L’administration Trump qualifie l’Europe d’« incubateur de menaces terroristes ». Les israéliens en sont persuadés.
Selon La Maison Blanche a publié, mercredi 6 mai, la « stratégie d’antiterrorisme des Etats-Unis » dans laquelle l’administration du président Trump s’en prend notamment à l’Europe, qualifiée d’« incubateur de menaces terroristes ».
Ce rapport définit trois principales « menaces » contre la première puissance mondiale : « les narcoterroristes et les gangs internationaux », les « terroristes islamistes historiques » et les « extrémistes violents de gauche, y compris les anarchistes et les antifascistes ».
Il s’agit là d’une rupture avec la précédente administration, celle du démocrate Joe Biden, qui avait, au contraire, désigné les groupuscules d’extrême droite, en particulier ceux qui se revendiquent du suprémacisme blanc, comme une menace majeure pour les Etats-Unis.
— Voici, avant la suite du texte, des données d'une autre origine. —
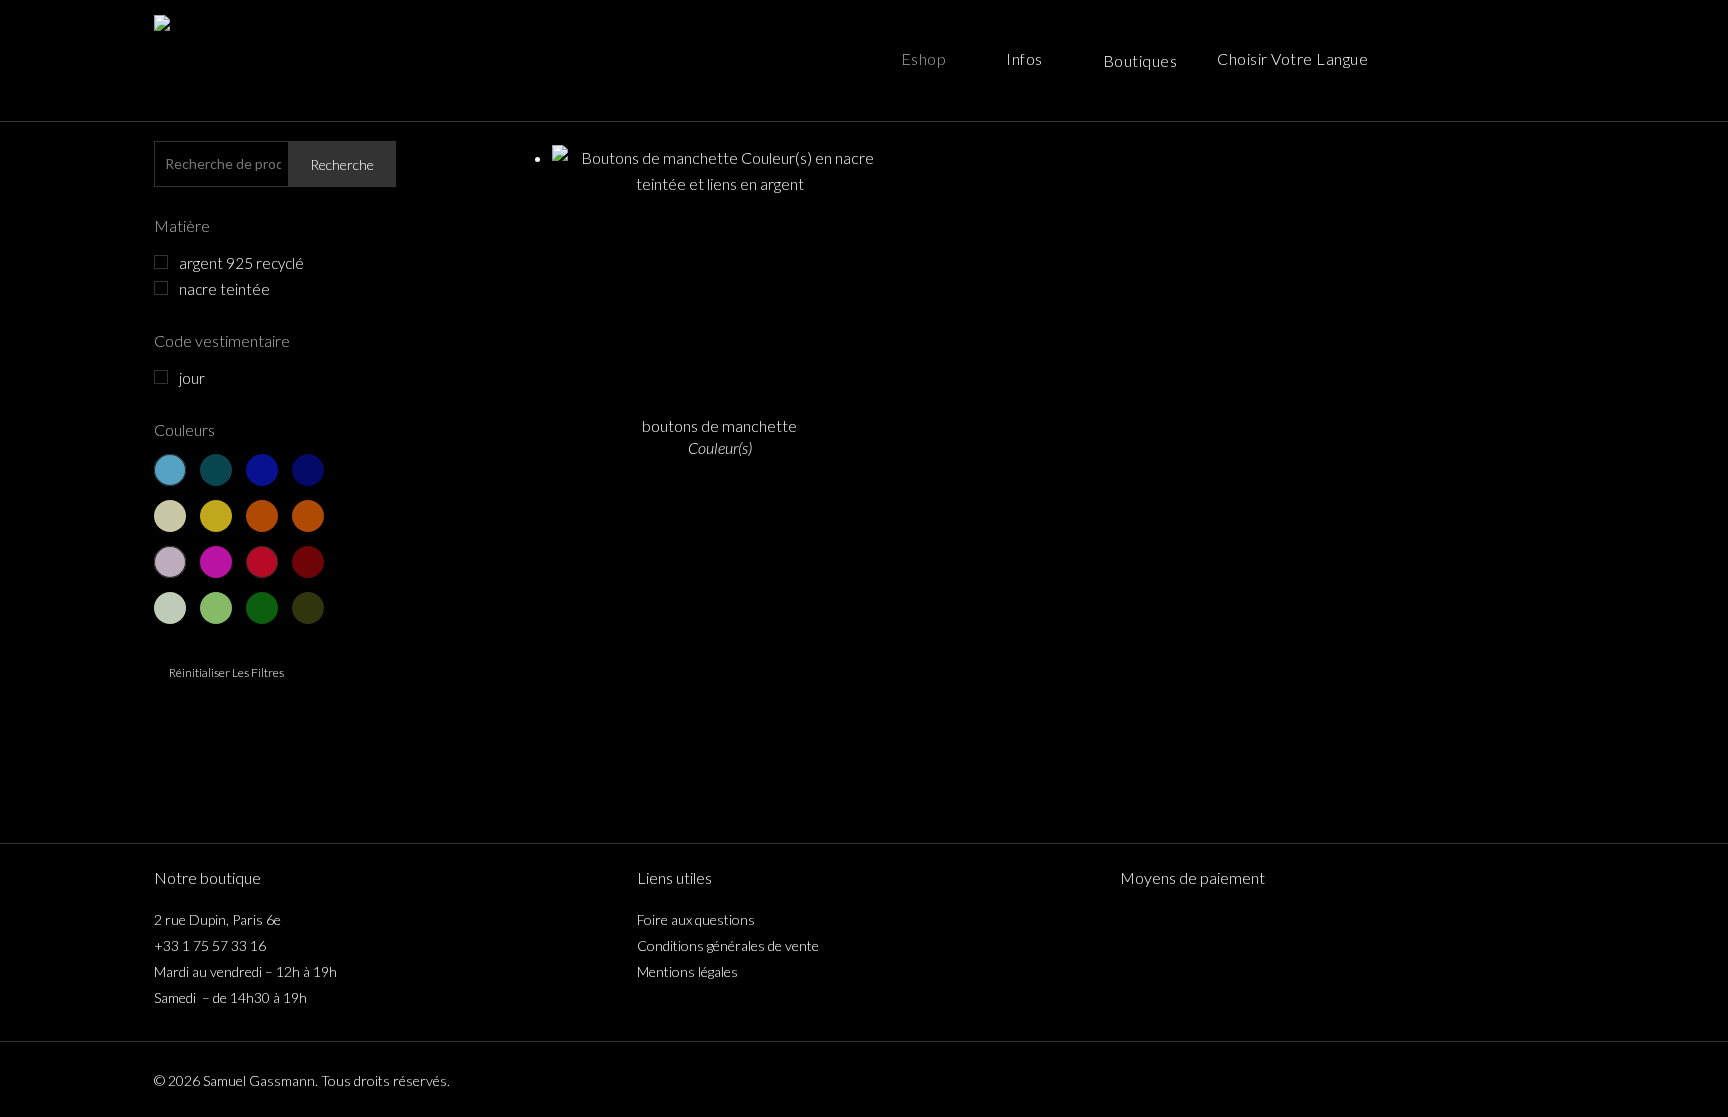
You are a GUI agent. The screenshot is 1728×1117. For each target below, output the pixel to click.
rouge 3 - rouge (262, 562)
« Il est évident pour tous que des groupes hostiles bien organisés exploitent les frontières ouvertes et les idéaux mondialistes qui y sont associés. Plus ces cultures étrangères s’étendent, et plus les politiques actuelles de l’Europe durent, plus il y aura de terrorisme », avance le document. « En tant que berceau de la culture et des valeurs occidentales, l’Europe doit agir maintenant et mettre fin à son déclin obstiné », est-il aussi écrit.
Poursuite des opérations contre le trafic de drogue.
Cette vision de l’antiterrorisme est alignée sur un autre document, dont la publication avait fait grand bruit en décembre 2025, la « stratégie de sécurité nationale », dans laquelle se trouvait également une critique très dure de l’Europe et de ses politiques d’immigration.
La stratégie antiterroriste américaine est conduite par un conseiller de Donald Trump, Sebastian Gorka.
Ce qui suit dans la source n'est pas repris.